Nathan E Basken1, Mark A Green.   

Abstract

INTRODUCTION: The pyruvaldehyde bis(N(4)-methylthiosemicarbazonato)copper(II) (Cu-PTSM) and diacetyl bis(N(4)-methylthiosemicarbazonato)copper(II) (Cu-ATSM) radiopharmaceuticals exhibit strong, species-dependent binding to the IIA site of human serum albumin (HSA), while the related ethylglyoxal bis(thiosemicarbazonato)copper(II) (Cu-ETS) radiopharmaceutical appears to exhibit only nonspecific binding to HSA and animal serum albumins.
METHODS: To further probe the structural basis for the species dependence of this albumin binding interaction, we examined protein binding of these three radiopharmaceuticals in solutions of albumin and/or serum from a broader array of mammalian species (rat, sheep, donkey, rabbit, cow, pig, dog, baboon, mouse, cat and elephant).

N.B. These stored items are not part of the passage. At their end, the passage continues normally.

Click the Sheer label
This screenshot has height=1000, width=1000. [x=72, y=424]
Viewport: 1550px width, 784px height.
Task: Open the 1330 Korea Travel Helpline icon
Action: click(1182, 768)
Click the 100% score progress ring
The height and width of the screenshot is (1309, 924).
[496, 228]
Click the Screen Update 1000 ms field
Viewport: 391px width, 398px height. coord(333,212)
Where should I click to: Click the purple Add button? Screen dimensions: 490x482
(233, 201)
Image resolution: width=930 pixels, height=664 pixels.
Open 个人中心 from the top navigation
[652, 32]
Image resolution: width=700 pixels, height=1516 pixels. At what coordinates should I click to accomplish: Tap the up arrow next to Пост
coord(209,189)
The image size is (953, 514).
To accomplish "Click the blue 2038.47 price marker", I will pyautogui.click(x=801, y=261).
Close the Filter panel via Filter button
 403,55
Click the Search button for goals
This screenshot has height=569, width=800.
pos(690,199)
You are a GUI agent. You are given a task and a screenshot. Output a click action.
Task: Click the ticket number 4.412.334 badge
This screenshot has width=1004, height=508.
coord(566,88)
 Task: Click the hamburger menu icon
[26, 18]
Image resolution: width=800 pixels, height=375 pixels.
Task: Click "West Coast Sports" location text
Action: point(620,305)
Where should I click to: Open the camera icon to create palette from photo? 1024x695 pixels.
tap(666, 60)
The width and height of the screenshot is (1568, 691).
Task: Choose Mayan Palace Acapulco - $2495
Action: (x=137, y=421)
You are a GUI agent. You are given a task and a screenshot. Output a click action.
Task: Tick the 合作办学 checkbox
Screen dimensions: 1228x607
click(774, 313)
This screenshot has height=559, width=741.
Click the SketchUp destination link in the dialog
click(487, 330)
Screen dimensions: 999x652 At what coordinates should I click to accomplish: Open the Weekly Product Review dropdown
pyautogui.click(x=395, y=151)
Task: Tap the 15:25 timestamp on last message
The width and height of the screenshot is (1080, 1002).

We also evaluated the albumin binding of several copper(II) bis(thiosemicarbazone) chelates offering more diverse substitution of the ligand backbone.
RESULTS: Cu-PTSM and Cu-ATSM exhibit a strong interaction with HSA that is not apparent with the albumins of other species, while the binding of Cu-ETS to albumin is much less species dependent. The strong interaction of Cu-PTSM with HSA does not appear to simply correlate with variation, relative to the animal albumins, of a single amino acid lining HSA's IIA site. Those agents that selectively interact with HSA share the common feature of only methyl or hydrogen substitution at the carbon atoms of the diimine fragment of the ligand backbone.
CONCLUSIONS: The interspecies variations in albumin binding of Cu-PTSM and Cu-ATSM are not simply explained by unique amino acid substitutions in the IIA binding pocket of the serum albumins. However, the specific affinity for this region of HSA is disrupted when substituents bulkier than a methyl group appear on the imine carbons of the copper bis(thiosemicarbazone) chelate.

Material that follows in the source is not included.